Nothing but the text of the listing, repeated exactly, belongs in the answer; leave the images out.

→ Source data
════════════════════

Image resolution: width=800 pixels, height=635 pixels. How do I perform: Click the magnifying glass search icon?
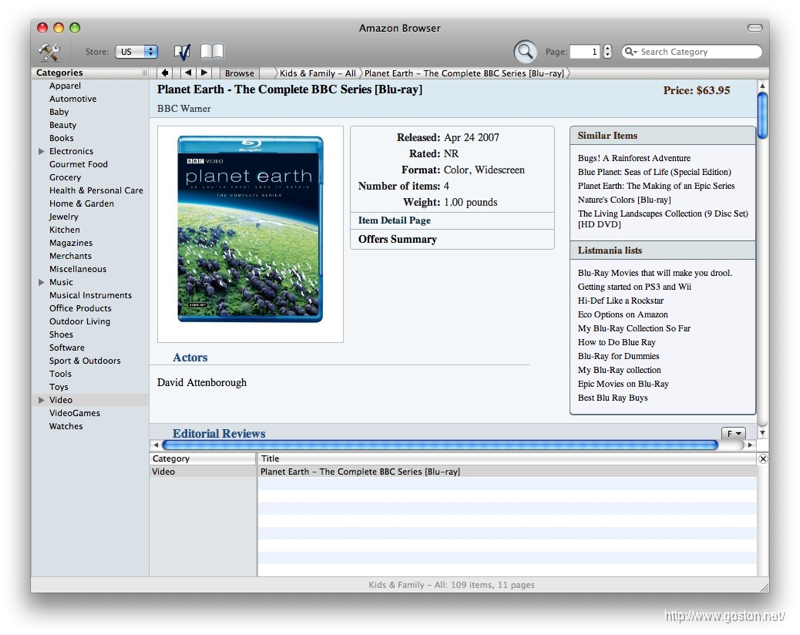click(525, 52)
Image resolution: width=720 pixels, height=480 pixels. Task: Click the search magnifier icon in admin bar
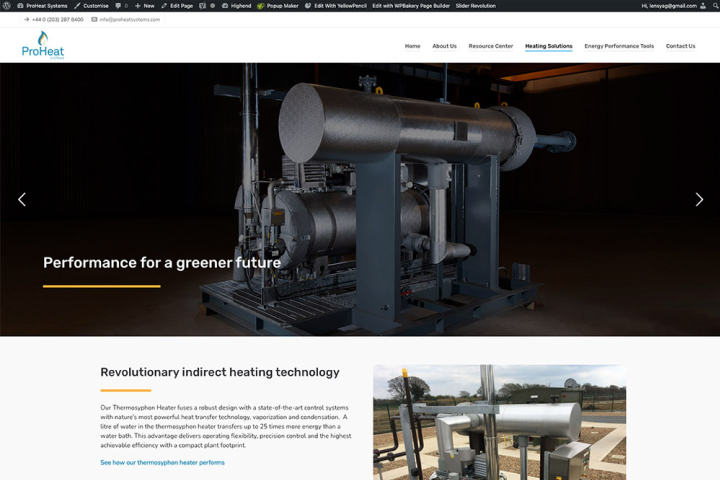(715, 6)

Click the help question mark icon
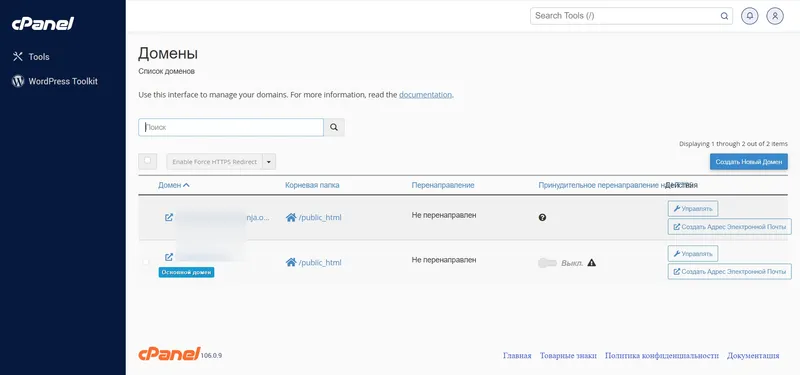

════════════════════

→ Response to this task
Image resolution: width=800 pixels, height=635 pixels. How do I perform: Click the magnifying glass search icon?
click(525, 52)
Image resolution: width=720 pixels, height=480 pixels. Task: Click the search magnifier icon in admin bar
(715, 6)

Click the help question mark icon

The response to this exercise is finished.